Wolf #253m was the famous beta male of the Druid peak wolf pack in Yellowstone National Park. He had an injured rear leg that caused him to walk with a significant limp, unless he was on a hunting chase. In a chase he ran through the pain with all four legs. He once traveled over 500 miles in a week to be caught in a trap in Utah. When Druid Pack Alpha male #21m was killed while trying to bring down a bull elk, 253 tried to take over the alpha spot. He was challenged by another which caused a separation within the pack into two groups. 253 and his group moved out of the park. Since then he has kept a low profile and stayed out of trouble. In the winter the State of Wyoming feed elk in a huge feeding ground operation. Wolves go where the Elk go, so 253 has regularly visited the elk feeding grounds. This is where he was apparently shot.

Alpha 21m, Beta 253m (center black wolf), and Alpha 42f
howling in Yellowstone National Park (Feb 2003)

Wolf 253 holds a special place in my heart.  He was within the first group of wolves I ever saw in the wild. He and the alpha pair of the Druid pack (21m and 42f, both killed naturally), helped formulate who I am today. While I was always interested in wildlife, watching wolves in the wild triggered my deeper interest in wildlife, birds, eco-systems, etc. They started the motivation to create this blog.  They were the seeds of my interest in going back to school to study biology. My life, my interests, my motivation, have all been transformed by their presence.

Now we have state sponsored wolf extermination in progress. Is it due to the wolf's  effect on elk, no. Elk populations have not suffered under their presence. Is it due to their impact ranching, no. There are many effective ways to prevent livestock predation by wolves and predation levels have been insignificantly small compared to other much larger issues. Is it for personal safety, no.  There have been no wolf attacks on people or near attacks in the years since re-introduction. Is it simply political, absolutely. Many people in Idaho are opposed to any regulation that governs their behavior. They are opposed to clean water regulations, they are opposed to clean air regulations, and they are of course opposed to any restrictions imposed by the endangered species act.  They fought re-introduction of wolves, not because of wolves, but because the result is that the federal government was enforcing restrictions on their behavior.

It comes as no surprise that the current Secretary of the Interior, under which the ridiculous state management plans were approved, was one of the most vocal opponents to the re-introduction to begin with. He has essentially approved state management plans which will reverse all of the ecosystem value that we have received thus far and negate the intent of the endangered species act.
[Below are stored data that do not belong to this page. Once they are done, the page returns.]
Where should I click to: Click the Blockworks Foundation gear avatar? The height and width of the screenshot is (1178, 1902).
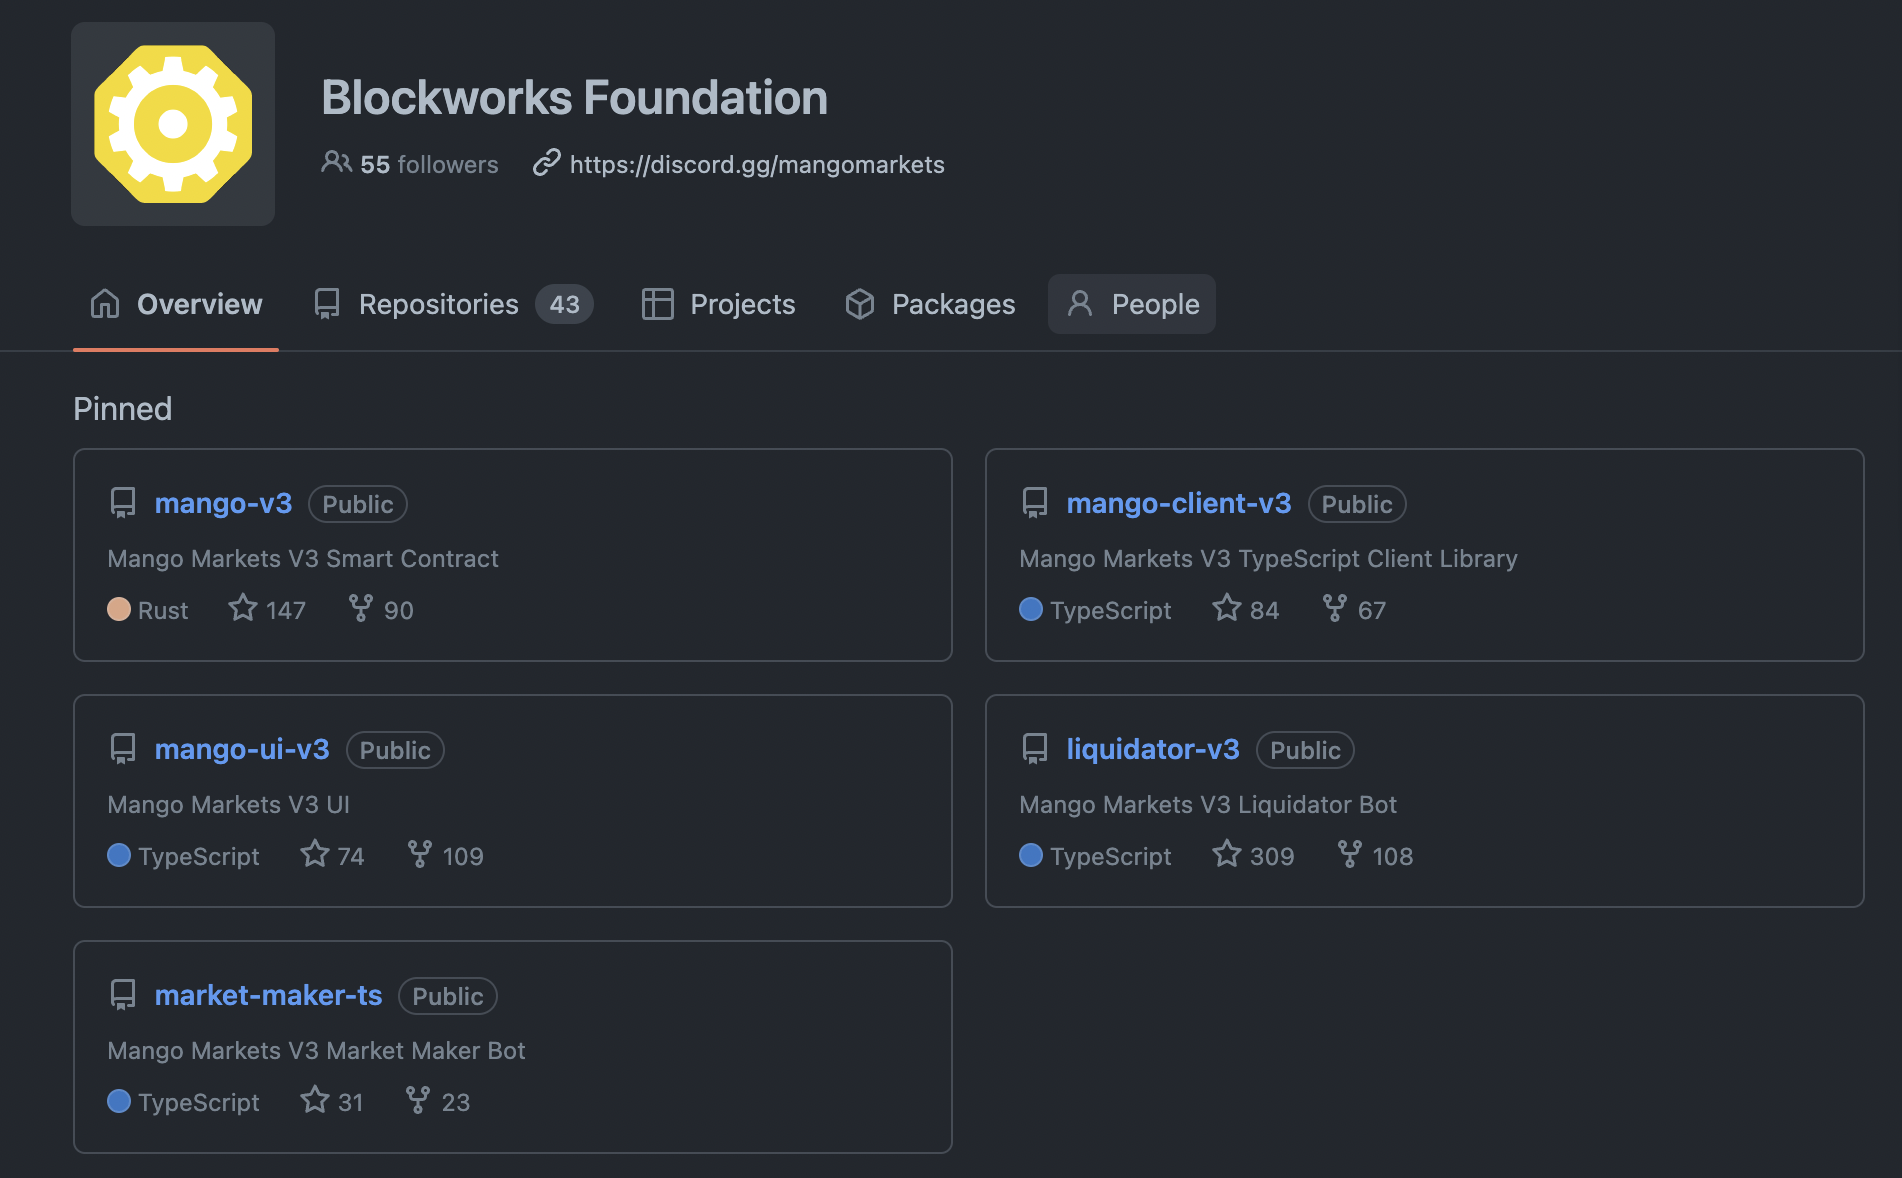(x=173, y=124)
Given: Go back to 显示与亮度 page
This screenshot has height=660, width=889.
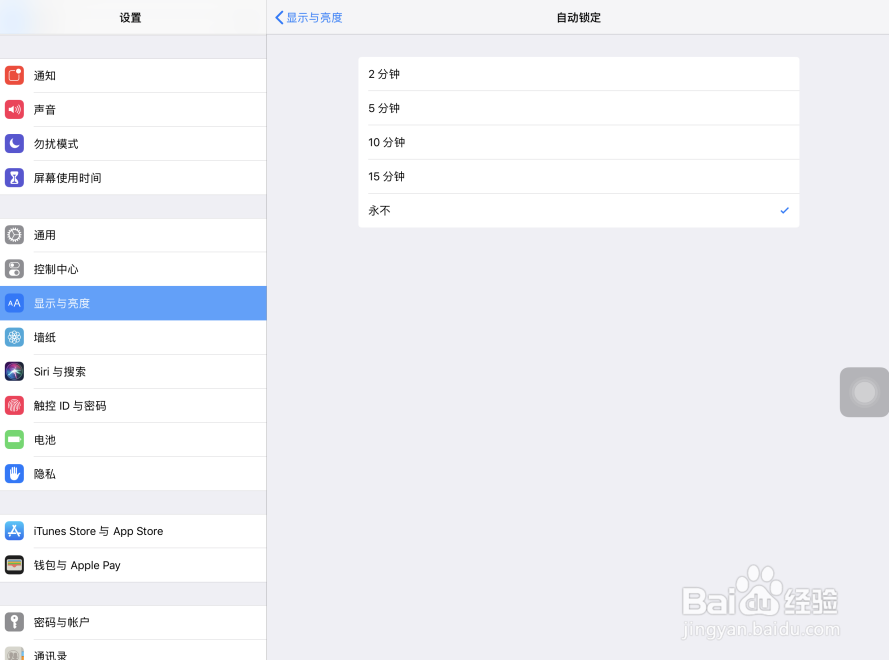Looking at the screenshot, I should click(x=308, y=17).
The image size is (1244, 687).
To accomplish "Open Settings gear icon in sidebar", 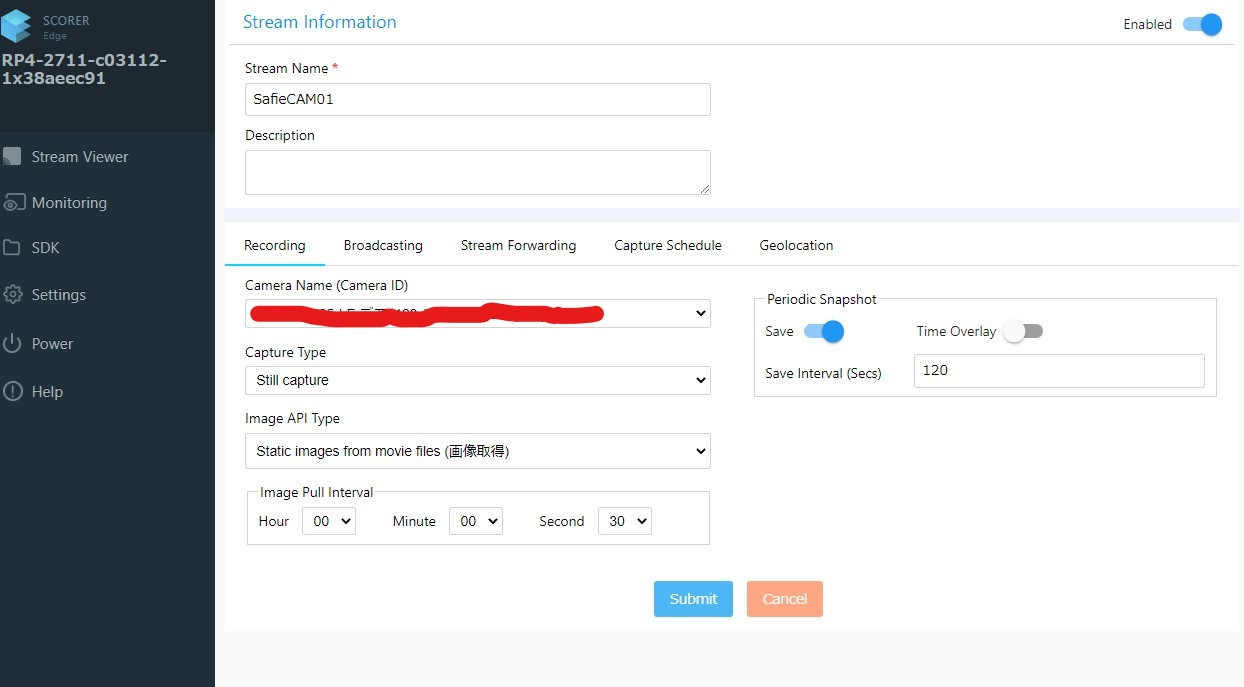I will (x=13, y=295).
I have stated before that if a reasonable management plan was produced that ensured stable and reasonable sized wolf population, the issues would go away on both sides. Instead we have let the pendulum swing back to the other extreme providing wolves less protection than any other species in state! This will ensure that the wolf issue stays in the forefront for decades to come.

Update April 2: The killing continues - Pair of wolves shot in Idaho.

Update April 8: Four more wolves killed in Wyoming, bringing the total to 9 that have been reported. This accounts for nearly one third of all wolves in Wyoming outside of the national parks.

Update April 10: A total 10 wolves have been now been reported as killed in Wyoming outside the protected zone (1/3 of the expected population). Rancher receives permit to kill 4 more inside the protected zone.

Update April 12: People shouldn't be alarmed, but the Wyoming kill total is up to 13. "If that pace were to continue, all of the known wolves in the Cowboy State's new wolf predator management area would be dead in fewer than three weeks"

Update April 17: Two more illegally shot in Idaho. These were absolutely illegal as they weren't near any livestock, domestic animals, and they weren't reported.